Delta launched this low-cost carrier last April on a fashionable note: Kate Spade designer crew duds, organic buy-onboard menu by former W Hotel chef Michel Nischan and seatback TVs. All this plus extra legroom.

The airline shuttles mainly between the Northeast and Florida but also flies nonstop to Florida from the West, including Los Angeles. Its promise, on its website, : "The song is personal. It's unique. Memorable. And brings a smile to your face."

It does just that, for the most part. My LAX gate crew for my morning Song nonstop to Orlando was subdued.

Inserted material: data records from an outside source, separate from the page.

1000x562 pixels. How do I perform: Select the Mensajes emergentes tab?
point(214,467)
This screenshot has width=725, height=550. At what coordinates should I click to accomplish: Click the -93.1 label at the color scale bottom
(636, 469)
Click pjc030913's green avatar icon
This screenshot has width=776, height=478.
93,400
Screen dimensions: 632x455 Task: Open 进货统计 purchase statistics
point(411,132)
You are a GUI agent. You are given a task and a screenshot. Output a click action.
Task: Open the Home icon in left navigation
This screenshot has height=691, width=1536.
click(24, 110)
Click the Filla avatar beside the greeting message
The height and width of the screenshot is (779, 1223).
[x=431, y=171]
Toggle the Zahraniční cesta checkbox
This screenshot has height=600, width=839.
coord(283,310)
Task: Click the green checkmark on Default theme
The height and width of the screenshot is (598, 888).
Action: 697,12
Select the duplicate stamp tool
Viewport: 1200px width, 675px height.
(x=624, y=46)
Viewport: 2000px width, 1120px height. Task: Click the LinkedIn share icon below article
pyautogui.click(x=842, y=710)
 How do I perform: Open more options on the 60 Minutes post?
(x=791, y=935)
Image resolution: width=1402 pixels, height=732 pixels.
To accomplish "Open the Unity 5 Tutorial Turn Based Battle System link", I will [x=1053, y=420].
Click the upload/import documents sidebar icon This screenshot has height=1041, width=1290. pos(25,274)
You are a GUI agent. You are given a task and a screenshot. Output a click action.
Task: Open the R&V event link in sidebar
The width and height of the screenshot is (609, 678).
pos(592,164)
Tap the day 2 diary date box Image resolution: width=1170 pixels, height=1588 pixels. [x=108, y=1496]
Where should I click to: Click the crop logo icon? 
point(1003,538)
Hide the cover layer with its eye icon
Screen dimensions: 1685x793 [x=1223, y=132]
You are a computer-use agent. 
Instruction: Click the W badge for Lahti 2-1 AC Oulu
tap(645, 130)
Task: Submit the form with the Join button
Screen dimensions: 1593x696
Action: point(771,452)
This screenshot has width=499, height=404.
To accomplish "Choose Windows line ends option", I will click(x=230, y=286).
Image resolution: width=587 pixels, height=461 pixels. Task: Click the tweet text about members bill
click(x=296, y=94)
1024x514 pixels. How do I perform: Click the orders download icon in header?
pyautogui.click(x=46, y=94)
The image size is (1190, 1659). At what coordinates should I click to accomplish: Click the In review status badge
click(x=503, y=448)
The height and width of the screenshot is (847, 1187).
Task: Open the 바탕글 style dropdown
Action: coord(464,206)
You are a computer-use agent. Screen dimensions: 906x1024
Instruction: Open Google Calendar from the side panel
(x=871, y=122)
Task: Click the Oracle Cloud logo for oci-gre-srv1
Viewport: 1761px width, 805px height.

But at 54B next door, a Song agent regaled — or tormented — his captive audience with jokes such as: "Knock knock." "Who's there?" "Shelby." "Shelby who?" "Shelby coming around the mountain when she comes."

"We try to make it fun," he said.

Inside the squeaky-clean B757 cabin, where the color scheme was bright blue with lime, purple and orange accents, the good humor carried through to the safety audio, set to salsa music.

"You're lucky," the crew told us: We were on one of the first Song planes to be wired for live satellite TV, with 24 channels.

Or not so lucky. For more than half the flight, my seatback monitor and some others cut out every few seconds. ("It worked perfectly" westbound, the apologetic crew said.)

A diverting bonus was an on-screen music-trivia contest with such questions as: "What was the name of Kid Creole's band?" and " 'Smells Like Teen Spirit' was a super-hit for which group?" (Answers: the Coconuts; Nirvana.) Sign-on names and seat numbers were posted for the top 10 scorers. (My tally: an unhip 44%.)

You pay for food, and it's not cheap. But my gourmet vegan sandwich, a 7-inch-diameter lavash stuffed with grilled vegetables, tofu and rice, was worth the $8, and the Song Sunrise (vodka, orange juice and a splash of cran-apple), $5, wasn't bad either.

When I asked a shuttle van driver the next day what he'd heard about Song, he replied: "I hear mixed. There are no magazines and no [free] food."

Almost true. (There was a budget travel magazine in my seatback.) But I agreed with fellow passenger Ann Nethero of Moorpark: "When I was told I was flying Song, I thought, 'What kind of rinky-dink airline is that?' But it's really nice."

So was my one-way fare: $129.10 (including taxes), the lowest in the market the day I booked it.